Does the ordinary man, woman or teen on the street know what really goes on behind the scenes of becoming a megastar? Unless you really study the industry and are involved in it in some way, you don't know the facts: it's not pretty. As Philip Henscher points out:
A life like this is almost unimaginable. To be unable to leave the house without being photographed; to be subjected many times a day to the violent, threatening and abusive attentions of the paparazzi; to have your every appearance in public picked over in print. There is clearly no escape from this situation, except perhaps through traditional means of oblivion, and the inevitable additional toll on mental health.
American Idol is a phenomenon. We watch the future Britneys all vying for the coveted title. How many of these hopefuls have any real idea of what winning that title will cost them? I bet very few.
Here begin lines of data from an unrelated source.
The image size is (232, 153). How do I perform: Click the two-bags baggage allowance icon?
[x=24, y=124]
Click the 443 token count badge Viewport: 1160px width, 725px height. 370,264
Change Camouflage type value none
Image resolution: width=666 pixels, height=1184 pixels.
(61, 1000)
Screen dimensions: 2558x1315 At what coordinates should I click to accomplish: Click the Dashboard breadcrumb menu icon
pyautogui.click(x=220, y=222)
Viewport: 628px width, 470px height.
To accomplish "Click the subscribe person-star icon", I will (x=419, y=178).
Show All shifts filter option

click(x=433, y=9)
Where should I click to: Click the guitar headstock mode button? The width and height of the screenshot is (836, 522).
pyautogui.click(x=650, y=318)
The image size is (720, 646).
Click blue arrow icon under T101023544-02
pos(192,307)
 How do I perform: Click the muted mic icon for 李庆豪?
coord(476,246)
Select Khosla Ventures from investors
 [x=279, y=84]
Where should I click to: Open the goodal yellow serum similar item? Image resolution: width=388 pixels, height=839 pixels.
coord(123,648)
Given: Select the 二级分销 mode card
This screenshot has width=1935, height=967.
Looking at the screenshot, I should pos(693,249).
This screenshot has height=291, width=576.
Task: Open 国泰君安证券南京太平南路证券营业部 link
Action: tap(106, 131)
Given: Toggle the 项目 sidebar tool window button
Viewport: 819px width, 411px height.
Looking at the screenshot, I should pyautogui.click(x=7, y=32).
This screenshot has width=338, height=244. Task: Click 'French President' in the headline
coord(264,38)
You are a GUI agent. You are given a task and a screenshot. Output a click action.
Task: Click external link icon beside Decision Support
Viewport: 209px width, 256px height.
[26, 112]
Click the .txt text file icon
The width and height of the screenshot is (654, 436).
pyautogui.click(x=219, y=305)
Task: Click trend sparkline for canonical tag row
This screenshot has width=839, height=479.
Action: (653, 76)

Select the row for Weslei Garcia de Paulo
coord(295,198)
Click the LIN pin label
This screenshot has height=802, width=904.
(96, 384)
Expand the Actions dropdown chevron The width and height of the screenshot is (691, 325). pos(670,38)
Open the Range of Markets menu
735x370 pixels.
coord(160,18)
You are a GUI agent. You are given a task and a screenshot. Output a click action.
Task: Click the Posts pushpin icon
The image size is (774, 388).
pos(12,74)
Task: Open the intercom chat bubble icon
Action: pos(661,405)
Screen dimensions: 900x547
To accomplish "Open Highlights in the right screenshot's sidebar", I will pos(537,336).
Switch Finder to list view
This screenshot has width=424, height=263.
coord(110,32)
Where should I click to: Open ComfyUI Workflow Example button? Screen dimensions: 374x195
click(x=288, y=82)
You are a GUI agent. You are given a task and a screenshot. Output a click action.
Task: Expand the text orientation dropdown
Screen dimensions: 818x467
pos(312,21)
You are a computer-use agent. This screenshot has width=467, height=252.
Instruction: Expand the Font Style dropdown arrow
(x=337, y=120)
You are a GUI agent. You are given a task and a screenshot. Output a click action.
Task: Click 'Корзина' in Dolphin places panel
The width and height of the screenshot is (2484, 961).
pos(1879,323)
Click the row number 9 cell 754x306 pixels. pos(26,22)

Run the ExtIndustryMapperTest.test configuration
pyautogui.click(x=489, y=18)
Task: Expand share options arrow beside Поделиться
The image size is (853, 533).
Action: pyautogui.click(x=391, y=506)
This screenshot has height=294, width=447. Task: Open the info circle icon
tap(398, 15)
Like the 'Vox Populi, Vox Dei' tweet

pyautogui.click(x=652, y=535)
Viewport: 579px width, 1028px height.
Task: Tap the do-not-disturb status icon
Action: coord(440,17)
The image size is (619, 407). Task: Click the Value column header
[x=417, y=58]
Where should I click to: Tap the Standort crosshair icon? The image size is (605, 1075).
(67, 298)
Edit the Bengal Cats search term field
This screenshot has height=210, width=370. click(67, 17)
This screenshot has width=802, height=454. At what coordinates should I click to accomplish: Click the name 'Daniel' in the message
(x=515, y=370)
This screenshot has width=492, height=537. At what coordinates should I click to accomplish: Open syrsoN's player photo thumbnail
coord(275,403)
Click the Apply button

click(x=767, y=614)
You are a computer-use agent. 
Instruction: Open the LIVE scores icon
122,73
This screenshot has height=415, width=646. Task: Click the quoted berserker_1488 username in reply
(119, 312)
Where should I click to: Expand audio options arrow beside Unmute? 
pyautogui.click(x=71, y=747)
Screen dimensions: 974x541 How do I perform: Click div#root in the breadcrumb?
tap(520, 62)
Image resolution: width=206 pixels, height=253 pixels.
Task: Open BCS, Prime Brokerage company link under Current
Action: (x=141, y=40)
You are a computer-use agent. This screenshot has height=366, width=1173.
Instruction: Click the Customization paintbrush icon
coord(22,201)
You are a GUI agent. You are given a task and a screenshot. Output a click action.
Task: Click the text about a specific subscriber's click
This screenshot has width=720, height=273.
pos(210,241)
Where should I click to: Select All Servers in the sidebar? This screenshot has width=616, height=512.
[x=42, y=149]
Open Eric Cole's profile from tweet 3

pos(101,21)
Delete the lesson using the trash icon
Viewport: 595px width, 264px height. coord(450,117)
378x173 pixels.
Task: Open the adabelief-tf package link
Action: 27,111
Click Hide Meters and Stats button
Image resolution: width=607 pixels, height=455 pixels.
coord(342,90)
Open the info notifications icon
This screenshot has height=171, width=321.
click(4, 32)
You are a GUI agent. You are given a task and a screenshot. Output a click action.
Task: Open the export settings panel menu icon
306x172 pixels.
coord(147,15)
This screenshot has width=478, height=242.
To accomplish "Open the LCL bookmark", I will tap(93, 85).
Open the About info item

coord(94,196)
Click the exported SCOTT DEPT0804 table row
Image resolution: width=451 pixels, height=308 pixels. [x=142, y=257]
If there is any good to come of what Britney is going through, I hope it will be to alert other young wannabes to the price of fame. You may get the fame but lose yourself. That's expensive.
Philip Henscher sums it up best:
What is repulsive about the whole sad story is that the agencies of her fame bear the responsibility for selling not just her career and her public appearances, but her private life too. On the other hand, when the tactic starts to carry a very heavy personal cost, nobody seems to be responsible for the breakdown but the victim herself.
Your thoughts? Did you ever want to become famous? Why or why not? Could you have handled what Britney and the other stars live with? Would it be worth it despite the possible consequences? And the big question: Should young people be pushed into stardom?